_Extract provided_
● ● ● ● ● ● ●
Medical bills and the associated costs of needing health care—such as lost income from missing work for treatment and recovery—can be a tremendous burden. Health insurance often falls short in covering medical costs, and if that’s your case, you may feel forced to decide between finances and health care.
However, there are insurance products that can help close the gap between health insurance and health care costs, and critical illness insurance is one such option.
What Does Critical Illness Insurance Cover?
As the name implies, critical illness insurance covers serious illnesses and medical needs such as:
Coronary bypass surgery
The coverage will vary by plan and may extend to other illnesses and conditions such as renal disease, loss of vision, and loss of hearing. As you might expect, the more comprehensive the plan, the more the insurance tends to cost.
In general, however, critical illness insurance provides low-cost coverage. The exact costs can differ significantly based on your age, amount of coverage, and other factors, but some policies on the low end of the spectrum can be attained for just a few dollars per month.
How Do Critical Illness Insurance Claims Work?
If you have critical illness insurance and face one of the conditions covered by your plan, the insurer will likely pay out a lump sum, which could range anywhere from around $10,000 to $100,000 depending on your plan.
This payout can be used for essentially anything, including medical bills that your health insurance doesn’t cover to mortgage payments that you would otherwise have trouble meeting due to lost income.
● ● ● ● ● ● ●
_Problem 1_
According to the text on critical illness insurance, what range can the insurer's lump-sum payout fall within?
_Problem 2_
Print the passage of the critical illness insurance text between "However, there are" and "Illness Insurance Cover?", inclusive.
The data that comes next is separate material and has no connection to the text on critical illness insurance.

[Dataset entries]
● ● ● ● ● ● ●
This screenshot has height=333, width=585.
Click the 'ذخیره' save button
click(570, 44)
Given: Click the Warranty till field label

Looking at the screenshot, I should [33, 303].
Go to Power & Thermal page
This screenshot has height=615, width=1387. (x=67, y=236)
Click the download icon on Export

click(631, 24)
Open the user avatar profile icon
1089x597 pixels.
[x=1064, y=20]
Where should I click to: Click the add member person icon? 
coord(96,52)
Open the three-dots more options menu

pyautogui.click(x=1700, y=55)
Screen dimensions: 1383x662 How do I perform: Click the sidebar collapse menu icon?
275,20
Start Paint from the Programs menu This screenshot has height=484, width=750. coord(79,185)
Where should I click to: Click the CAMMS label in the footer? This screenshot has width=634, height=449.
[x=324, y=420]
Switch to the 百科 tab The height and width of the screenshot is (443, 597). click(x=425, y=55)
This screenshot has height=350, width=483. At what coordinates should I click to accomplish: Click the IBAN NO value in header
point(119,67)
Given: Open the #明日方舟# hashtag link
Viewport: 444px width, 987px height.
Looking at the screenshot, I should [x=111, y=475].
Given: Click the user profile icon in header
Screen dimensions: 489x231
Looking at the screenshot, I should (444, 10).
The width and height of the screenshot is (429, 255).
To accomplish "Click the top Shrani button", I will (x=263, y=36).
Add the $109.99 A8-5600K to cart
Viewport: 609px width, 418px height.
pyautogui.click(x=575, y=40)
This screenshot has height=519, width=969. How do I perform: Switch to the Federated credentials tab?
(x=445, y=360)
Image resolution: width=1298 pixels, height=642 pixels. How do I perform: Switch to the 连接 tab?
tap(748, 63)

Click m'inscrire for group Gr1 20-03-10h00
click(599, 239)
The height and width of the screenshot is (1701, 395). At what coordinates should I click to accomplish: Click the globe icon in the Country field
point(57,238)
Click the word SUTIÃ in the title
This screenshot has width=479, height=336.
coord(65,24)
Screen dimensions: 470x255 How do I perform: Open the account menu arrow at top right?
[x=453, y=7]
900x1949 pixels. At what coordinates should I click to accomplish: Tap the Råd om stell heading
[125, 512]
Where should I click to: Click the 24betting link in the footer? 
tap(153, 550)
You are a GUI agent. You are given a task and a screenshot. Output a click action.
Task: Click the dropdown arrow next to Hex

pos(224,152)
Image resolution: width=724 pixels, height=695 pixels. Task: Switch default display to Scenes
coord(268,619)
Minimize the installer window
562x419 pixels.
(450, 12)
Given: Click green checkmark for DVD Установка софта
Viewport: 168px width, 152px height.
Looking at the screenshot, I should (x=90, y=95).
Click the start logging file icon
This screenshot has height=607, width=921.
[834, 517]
● ● ● ● ● ● ●
_Expected answer 1_
The payout could range from around $10,000 to $100,000, depending on the plan.

_Expected answer 2_
However, there are insurance products that can help close the gap between health insurance and health care costs, and critical illness insurance is one such option.
What Does Critical Illness Insurance Cover?